No word timestamps but accuracy like with them? #131

Closed akmere closed 1 year ago

akmere commented 1 year ago

Hi. Is there a quick way to keep file clean without word timestamps but at the same time for times to be accurate?

Example without word timestamps

00:00:09,000 --> 00:00:10,000 Narobiłeś w portki ze strachu?

When I do the same with word timestamps, accuracy is much better

00:00:09,260 --> 00:00:09,720 <\font color="#00ff00">Narobiłeś<\/font> w portki ze strachu? (...)

Sometimes it also works well without word timestamps, but not in this particular example. I do not need word timestamps in my output file, is there a simple way to achieve this with current capabilities of stable-ts? Thanks!

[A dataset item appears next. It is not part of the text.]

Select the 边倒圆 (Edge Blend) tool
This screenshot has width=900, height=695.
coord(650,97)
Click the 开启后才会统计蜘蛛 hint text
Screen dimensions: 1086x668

Yunesss commented 1 year ago

this was answered here #111 https://github.com/jianfch/stable-ts/issues/111#issuecomment-1480595162

keep word_timestamps=True but add result.to_srt_vtt('subs.srt', word_level=False)

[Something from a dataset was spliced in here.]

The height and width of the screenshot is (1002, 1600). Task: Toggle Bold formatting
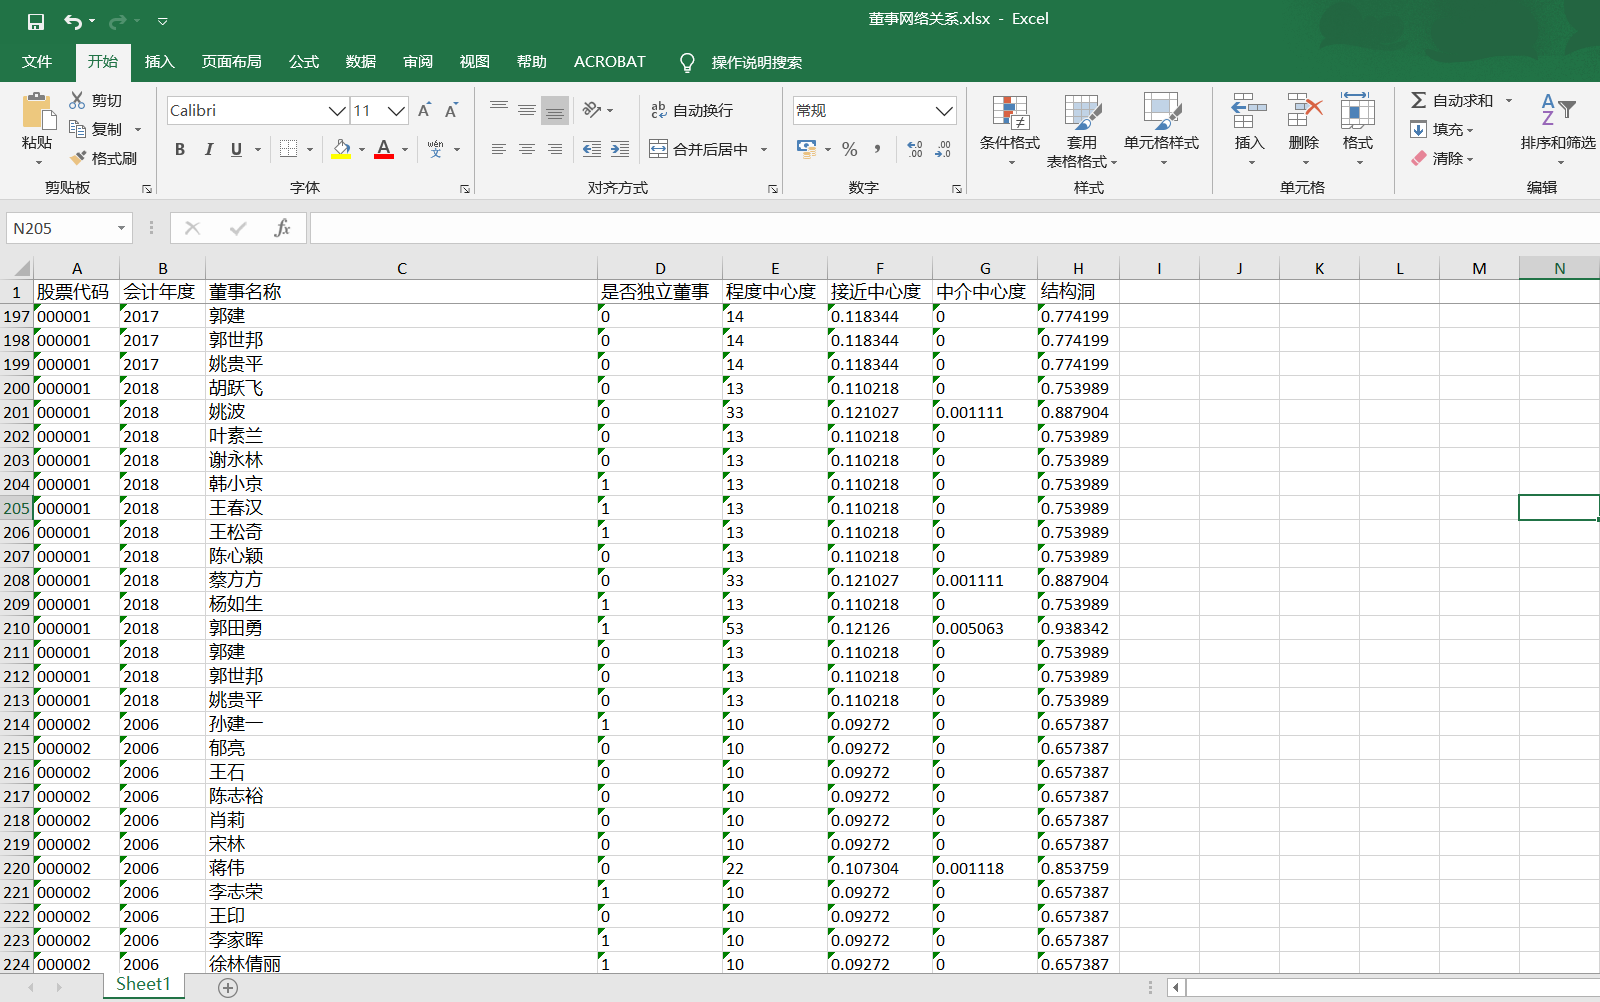click(180, 149)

QuesoDad commented 1 year ago

@echo off for /r %%X in (.mp4 .mp3 .wav .aif .aiff .avi .mpg .mkv *.mov) do ( if exist %%X.srt ( echo "%%X already transcribed") else (echo "%%X.srt file doesn't exist. Creating Now" stable-ts "%%X" --model base.en --task transcribe --language English --threads 48 --output_dir "%%~pX." -o "%%X.json" stable-ts "%%X" --word_level False -o "%%X.srt" ) )

From a Dos Batch file, I wrote.

So in this case, the first pass makes the Json and the second pass makes a SRT without the font interruptions. The benefit of this is that you can always go back to the json for another export with changed settings. The SRT in the second pass still benefits from the word level timestamps and regrouping of the words into sentences. If you go straight to SRT with timestamps turned off it'll give you the same basic output as the original Whisper with not breaks or sentence structure.